__Exercise prompt__: The answer must be the full listing, restated word for word.

(Record set Opens)

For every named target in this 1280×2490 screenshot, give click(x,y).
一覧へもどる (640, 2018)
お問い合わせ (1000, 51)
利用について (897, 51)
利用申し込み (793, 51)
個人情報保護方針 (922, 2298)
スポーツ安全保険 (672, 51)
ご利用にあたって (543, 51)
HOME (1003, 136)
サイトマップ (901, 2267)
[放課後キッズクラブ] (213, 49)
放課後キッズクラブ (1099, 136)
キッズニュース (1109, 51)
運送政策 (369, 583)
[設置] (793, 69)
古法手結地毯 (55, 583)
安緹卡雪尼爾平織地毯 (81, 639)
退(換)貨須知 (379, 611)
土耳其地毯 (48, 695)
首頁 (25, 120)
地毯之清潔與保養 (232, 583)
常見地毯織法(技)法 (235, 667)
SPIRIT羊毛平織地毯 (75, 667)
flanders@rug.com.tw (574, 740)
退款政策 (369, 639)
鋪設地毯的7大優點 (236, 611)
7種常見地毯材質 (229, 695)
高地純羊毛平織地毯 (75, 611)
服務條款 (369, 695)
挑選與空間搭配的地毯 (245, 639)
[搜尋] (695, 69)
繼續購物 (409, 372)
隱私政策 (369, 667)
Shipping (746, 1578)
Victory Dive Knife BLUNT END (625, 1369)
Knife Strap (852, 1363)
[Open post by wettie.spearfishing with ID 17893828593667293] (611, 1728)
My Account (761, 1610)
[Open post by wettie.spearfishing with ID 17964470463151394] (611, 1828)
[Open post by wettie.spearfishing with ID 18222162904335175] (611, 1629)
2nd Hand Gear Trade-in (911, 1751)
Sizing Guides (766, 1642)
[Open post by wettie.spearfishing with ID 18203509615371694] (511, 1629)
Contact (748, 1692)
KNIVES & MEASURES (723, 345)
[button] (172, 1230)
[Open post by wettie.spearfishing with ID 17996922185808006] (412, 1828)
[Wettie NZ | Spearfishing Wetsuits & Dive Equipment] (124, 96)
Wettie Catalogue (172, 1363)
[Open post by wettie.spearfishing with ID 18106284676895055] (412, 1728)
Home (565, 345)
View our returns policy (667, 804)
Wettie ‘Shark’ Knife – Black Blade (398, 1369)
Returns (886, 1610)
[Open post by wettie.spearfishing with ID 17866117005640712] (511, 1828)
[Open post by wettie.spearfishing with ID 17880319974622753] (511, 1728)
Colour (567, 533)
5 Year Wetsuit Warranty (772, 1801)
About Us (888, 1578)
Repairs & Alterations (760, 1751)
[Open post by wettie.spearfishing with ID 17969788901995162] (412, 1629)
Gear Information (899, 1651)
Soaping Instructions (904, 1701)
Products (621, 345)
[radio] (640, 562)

(Record set Closes)

__Reply__:
For every named target in this 1280×2490 screenshot, give click(x,y).
一覧へもどる (640, 2018)
お問い合わせ (1000, 51)
利用について (897, 51)
利用申し込み (793, 51)
個人情報保護方針 (922, 2298)
スポーツ安全保険 (672, 51)
ご利用にあたって (543, 51)
HOME (1003, 136)
サイトマップ (901, 2267)
[放課後キッズクラブ] (213, 49)
放課後キッズクラブ (1099, 136)
キッズニュース (1109, 51)
運送政策 (369, 583)
[設置] (793, 69)
古法手結地毯 (55, 583)
安緹卡雪尼爾平織地毯 (81, 639)
退(換)貨須知 (379, 611)
土耳其地毯 (48, 695)
首頁 (25, 120)
地毯之清潔與保養 (232, 583)
常見地毯織法(技)法 (235, 667)
SPIRIT羊毛平織地毯 (75, 667)
flanders@rug.com.tw (574, 740)
退款政策 (369, 639)
鋪設地毯的7大優點 (236, 611)
7種常見地毯材質 (229, 695)
高地純羊毛平織地毯 (75, 611)
服務條款 (369, 695)
挑選與空間搭配的地毯 (245, 639)
[搜尋] (695, 69)
繼續購物 (409, 372)
隱私政策 (369, 667)
Shipping (746, 1578)
Victory Dive Knife BLUNT END (625, 1369)
Knife Strap (852, 1363)
[Open post by wettie.spearfishing with ID 17893828593667293] (611, 1728)
My Account (761, 1610)
[Open post by wettie.spearfishing with ID 17964470463151394] (611, 1828)
[Open post by wettie.spearfishing with ID 18222162904335175] (611, 1629)
2nd Hand Gear Trade-in (911, 1751)
Sizing Guides (766, 1642)
[Open post by wettie.spearfishing with ID 18203509615371694] (511, 1629)
Contact (748, 1692)
KNIVES & MEASURES (723, 345)
[button] (172, 1230)
[Open post by wettie.spearfishing with ID 17996922185808006] (412, 1828)
[Wettie NZ | Spearfishing Wetsuits & Dive Equipment] (124, 96)
Wettie Catalogue (172, 1363)
[Open post by wettie.spearfishing with ID 18106284676895055] (412, 1728)
Home (565, 345)
View our returns policy (667, 804)
Wettie ‘Shark’ Knife – Black Blade (398, 1369)
Returns (886, 1610)
[Open post by wettie.spearfishing with ID 17866117005640712] (511, 1828)
[Open post by wettie.spearfishing with ID 17880319974622753] (511, 1728)
Colour (567, 533)
5 Year Wetsuit Warranty (772, 1801)
About Us (888, 1578)
Repairs & Alterations (760, 1751)
[Open post by wettie.spearfishing with ID 17969788901995162] (412, 1629)
Gear Information (899, 1651)
Soaping Instructions (904, 1701)
Products (621, 345)
[radio] (640, 562)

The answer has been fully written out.